Nos encontramos pues a un carcelero simpático, agradable, a quien todos los presos gastan bromas. Wilder pretende rompe con el maniqueísmo propio del cine estadounidense sobre estos temas en los que se presentaba a los alemanes como si fueran todos unos desalmados.
Pero, ojo, la ironía del cineasta nacido en el Imperio Astrohúngaro, enseguida hace su aparición. Unos soldados americanos algo gamberretes se pasan el día con sus juergas. La imagen del tópico campo de internamiento se hace añicos. Eso no quiere decir que el “enemigo” sea amenazador, un enemigo que cumple con sus obligaciones a rajatabla pero están muy lejos de los villanos de mirada torva tan caros al cine hollywoodense.

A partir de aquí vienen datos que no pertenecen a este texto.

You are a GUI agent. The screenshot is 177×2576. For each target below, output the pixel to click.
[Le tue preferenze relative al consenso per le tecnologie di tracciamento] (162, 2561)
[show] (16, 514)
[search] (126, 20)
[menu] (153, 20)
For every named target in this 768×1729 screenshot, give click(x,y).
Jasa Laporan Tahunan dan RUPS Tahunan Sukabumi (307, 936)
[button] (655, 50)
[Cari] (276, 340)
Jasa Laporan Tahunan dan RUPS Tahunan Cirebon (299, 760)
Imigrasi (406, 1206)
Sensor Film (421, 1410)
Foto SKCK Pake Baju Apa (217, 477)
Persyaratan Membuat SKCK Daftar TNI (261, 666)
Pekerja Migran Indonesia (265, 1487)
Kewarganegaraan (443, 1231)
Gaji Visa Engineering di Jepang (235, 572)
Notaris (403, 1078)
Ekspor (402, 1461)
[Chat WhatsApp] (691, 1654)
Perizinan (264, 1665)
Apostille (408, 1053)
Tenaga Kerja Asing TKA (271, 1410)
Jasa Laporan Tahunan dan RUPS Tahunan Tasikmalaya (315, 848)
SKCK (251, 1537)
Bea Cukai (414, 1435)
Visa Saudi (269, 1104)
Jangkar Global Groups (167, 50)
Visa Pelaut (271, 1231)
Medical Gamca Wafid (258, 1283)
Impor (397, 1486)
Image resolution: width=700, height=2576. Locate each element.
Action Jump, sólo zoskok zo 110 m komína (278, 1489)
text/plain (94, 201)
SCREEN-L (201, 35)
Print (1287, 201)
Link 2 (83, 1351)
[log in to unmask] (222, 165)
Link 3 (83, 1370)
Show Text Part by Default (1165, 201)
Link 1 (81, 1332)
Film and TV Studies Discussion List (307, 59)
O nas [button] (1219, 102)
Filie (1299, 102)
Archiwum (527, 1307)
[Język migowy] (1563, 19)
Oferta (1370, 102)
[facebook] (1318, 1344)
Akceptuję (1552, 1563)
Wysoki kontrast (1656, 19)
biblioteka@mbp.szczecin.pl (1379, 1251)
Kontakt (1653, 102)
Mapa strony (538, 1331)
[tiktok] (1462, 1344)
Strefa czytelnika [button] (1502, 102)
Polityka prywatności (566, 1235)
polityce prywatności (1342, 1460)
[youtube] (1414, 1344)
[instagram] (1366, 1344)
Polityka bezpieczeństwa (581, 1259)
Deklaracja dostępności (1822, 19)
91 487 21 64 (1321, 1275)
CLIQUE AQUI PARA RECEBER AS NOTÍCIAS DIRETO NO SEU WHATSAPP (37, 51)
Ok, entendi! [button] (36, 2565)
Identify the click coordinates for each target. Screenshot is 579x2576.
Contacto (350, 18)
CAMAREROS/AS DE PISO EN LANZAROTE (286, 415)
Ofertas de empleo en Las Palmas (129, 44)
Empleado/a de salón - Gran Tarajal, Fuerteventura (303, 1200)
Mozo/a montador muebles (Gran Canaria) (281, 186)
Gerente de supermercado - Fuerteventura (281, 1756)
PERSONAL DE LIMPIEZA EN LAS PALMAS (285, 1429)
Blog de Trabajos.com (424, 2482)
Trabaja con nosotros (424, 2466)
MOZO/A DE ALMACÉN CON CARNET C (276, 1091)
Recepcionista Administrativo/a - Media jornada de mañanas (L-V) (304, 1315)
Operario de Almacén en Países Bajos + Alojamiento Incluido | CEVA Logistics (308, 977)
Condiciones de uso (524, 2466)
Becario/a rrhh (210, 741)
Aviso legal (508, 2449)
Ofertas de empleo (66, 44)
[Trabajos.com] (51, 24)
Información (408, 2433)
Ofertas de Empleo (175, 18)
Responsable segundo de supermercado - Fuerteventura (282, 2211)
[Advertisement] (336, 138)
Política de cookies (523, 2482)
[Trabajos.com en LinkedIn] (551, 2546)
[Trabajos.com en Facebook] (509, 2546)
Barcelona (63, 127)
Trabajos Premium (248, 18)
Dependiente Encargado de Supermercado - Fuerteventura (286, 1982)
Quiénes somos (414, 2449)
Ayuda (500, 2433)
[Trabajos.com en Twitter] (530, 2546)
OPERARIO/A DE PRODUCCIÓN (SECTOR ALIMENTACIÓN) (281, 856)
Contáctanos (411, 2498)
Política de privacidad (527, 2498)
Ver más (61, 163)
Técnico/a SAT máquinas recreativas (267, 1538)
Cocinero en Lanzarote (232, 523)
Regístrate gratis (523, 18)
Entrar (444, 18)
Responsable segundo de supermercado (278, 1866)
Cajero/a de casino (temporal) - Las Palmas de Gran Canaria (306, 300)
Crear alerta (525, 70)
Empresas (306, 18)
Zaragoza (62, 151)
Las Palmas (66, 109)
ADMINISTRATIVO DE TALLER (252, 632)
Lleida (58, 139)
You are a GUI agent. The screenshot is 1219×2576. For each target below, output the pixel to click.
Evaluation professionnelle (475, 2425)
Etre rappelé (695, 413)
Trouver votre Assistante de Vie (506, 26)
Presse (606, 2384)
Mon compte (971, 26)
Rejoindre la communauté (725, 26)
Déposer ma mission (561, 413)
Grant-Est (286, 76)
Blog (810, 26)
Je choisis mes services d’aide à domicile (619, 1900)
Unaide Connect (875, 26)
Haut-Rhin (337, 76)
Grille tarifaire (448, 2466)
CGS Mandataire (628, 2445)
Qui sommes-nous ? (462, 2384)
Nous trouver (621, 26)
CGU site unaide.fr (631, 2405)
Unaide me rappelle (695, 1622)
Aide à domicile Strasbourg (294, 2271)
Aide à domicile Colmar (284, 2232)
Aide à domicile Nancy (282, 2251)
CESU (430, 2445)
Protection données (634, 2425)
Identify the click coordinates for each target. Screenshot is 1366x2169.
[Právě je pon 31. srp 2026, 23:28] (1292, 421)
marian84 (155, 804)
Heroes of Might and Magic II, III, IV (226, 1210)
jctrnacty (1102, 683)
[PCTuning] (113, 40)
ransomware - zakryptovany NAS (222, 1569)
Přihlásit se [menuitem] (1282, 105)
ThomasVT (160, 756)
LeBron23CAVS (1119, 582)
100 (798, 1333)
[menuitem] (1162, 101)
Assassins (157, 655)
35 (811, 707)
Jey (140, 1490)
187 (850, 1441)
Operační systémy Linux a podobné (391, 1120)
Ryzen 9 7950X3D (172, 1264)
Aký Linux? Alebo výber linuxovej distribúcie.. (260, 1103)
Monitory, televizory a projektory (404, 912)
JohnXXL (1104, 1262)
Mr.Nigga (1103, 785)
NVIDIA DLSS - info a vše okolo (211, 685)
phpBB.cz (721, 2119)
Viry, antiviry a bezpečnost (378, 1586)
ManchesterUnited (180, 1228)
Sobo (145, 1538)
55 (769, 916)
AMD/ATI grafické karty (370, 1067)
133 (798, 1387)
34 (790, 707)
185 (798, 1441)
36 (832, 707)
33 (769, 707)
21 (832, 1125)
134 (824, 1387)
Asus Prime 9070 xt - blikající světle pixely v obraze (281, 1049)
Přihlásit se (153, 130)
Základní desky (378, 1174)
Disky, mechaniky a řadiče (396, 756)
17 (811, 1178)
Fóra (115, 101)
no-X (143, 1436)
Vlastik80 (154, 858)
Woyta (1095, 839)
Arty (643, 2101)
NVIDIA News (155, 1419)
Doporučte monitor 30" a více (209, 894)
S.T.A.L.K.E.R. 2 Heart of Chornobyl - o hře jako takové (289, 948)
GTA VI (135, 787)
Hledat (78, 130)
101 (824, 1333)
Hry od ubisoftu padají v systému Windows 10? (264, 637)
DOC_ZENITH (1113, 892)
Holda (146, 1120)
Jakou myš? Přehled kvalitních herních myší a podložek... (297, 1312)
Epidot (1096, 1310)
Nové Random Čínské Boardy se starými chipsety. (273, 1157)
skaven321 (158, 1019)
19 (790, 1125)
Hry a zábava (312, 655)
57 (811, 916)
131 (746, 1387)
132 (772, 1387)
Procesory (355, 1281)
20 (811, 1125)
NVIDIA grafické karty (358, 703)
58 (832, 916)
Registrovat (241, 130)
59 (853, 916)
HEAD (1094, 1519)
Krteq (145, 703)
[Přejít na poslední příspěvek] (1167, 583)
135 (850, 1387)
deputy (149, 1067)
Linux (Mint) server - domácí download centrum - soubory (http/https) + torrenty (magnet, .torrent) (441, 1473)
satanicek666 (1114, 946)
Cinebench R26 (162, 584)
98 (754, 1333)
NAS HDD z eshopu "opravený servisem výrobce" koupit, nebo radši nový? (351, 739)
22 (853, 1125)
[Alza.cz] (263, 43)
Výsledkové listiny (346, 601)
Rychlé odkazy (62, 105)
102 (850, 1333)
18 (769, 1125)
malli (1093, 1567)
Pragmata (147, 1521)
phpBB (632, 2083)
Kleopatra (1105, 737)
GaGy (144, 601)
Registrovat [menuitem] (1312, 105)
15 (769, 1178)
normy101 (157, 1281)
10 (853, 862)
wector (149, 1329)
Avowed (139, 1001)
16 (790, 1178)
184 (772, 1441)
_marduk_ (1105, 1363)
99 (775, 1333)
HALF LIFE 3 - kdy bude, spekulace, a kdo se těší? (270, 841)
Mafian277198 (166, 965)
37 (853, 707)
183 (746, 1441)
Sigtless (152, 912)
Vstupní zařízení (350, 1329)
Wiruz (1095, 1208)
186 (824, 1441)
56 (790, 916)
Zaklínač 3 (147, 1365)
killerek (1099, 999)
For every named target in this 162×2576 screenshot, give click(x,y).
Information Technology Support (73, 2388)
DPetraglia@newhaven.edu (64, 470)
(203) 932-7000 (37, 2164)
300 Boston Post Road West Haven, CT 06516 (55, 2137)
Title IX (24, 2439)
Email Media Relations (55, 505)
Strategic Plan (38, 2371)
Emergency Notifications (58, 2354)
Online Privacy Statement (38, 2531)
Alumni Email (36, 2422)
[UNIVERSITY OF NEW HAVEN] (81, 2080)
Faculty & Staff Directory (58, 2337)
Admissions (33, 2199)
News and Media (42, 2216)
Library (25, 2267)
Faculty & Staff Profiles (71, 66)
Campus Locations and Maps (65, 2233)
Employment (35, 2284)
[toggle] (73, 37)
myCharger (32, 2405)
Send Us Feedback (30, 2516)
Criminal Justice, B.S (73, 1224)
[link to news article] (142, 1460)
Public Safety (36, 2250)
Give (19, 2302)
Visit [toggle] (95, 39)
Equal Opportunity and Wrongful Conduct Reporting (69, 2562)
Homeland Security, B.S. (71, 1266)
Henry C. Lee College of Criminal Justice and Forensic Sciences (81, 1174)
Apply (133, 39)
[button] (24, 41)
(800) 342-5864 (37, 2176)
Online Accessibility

En las primeras secuencias William Holden, al igual que El crepúsculo de los dioses, nos habla en primera persona para introducirnos en la acción. Stalag 17, título inglés, hace referencia a su barracón en la que Holden, convertido en un caradura trapisondista, sólo piensa en vivir lo mejor posible.
Pero en Stalag 17, el barracón 17, hay un traidor que informa al enemigo de todas sus acciones. La película entonces se decanta en los senderos de la intriga de una forma eficaz.